Александр Исаевич умел смотреть в свои собственные глубины, ему всегда — всегда! — был интересен прежде всего он сам, Александр Солженицын; зачем ему кто-то, если там, в его глубинах, в его душе — целая страна?
Он мог бы часами, наверное, сидеть на этом протертом диване, но почему-то главные решения являлись ему только когда он ходил — с блокнотам и шариковой ручкой, которая пишет фломастером, похожим на чернила.
Блокнот и ручка всегда были рядом с ним. Александр Исаевич имел замечательную привычку трястись над своими тетрадками, блокнотами, записными книжками, тем более — рукописями. Вместо жизни у него всегда был здоровый образ жизни; он завидовал Пушкину, который писал по утрам, лежа в кровати и небрежно скидывая написанные странички (не пронумерованные!) на пол, — Александр Исаевич презирал гениальную, но пижонскую иронию Бориса Пастернака: если ты знаешь, что ты — нужен, не стесняйся, позови себя сам, не жди, когда тебя позовут другие (да и позовут ли?..).
Нельзя, очень трудно в России без самозванства; Александр Исаевич всегда звал себя сам — на работу, на создание, на подвиг, на каторгу.
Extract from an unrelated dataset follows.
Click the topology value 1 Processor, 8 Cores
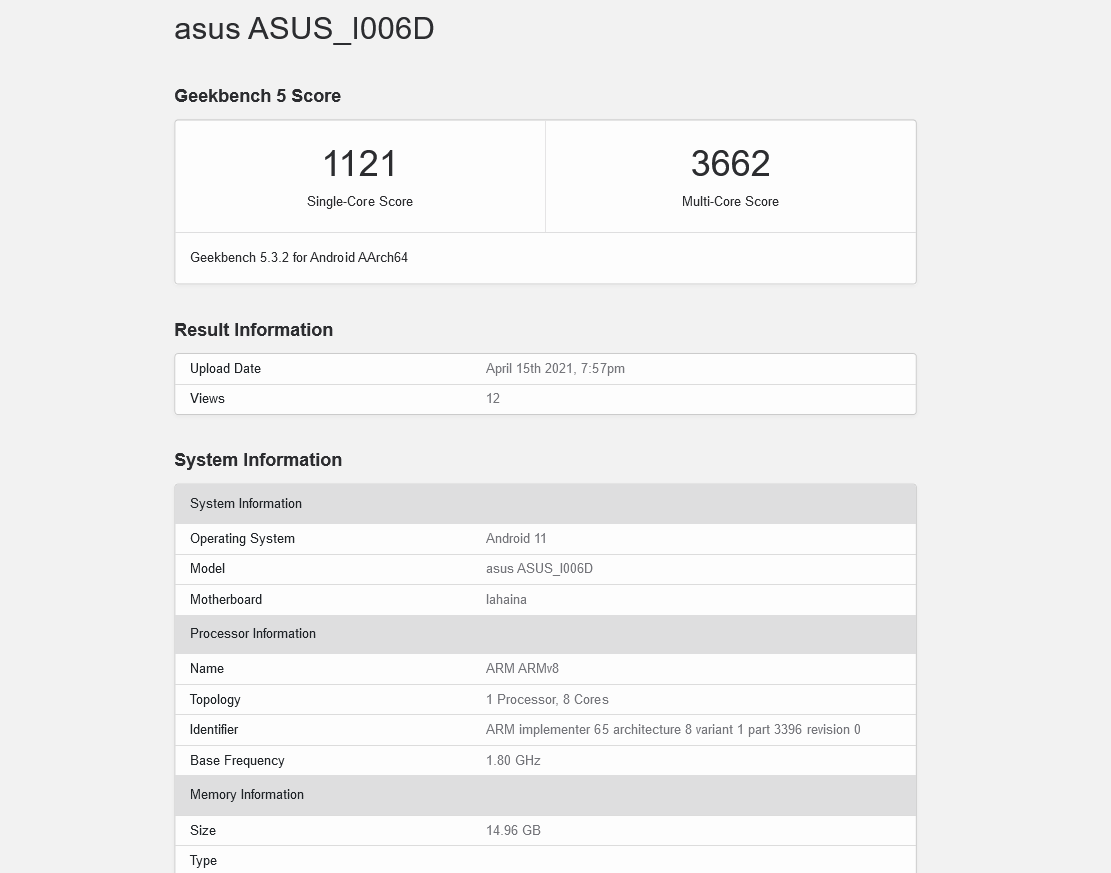This screenshot has width=1111, height=873. (x=547, y=700)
Он знал, что он творит подвиг, что «Архипелаг» — это подвиг, «Красное Колесо» — дважды подвиг!
И он сам, в этом ценность, сам звал себя на этот труд, и хотя все мы «умираем неизвестными», Александр Исаевич не желал умирать «по-русски» («жизнь равняет всех людей, смерть выдвигает выдающихся»); весь мир — перед ним и он — перед всем миром — вот формула его жизни в Кавендише.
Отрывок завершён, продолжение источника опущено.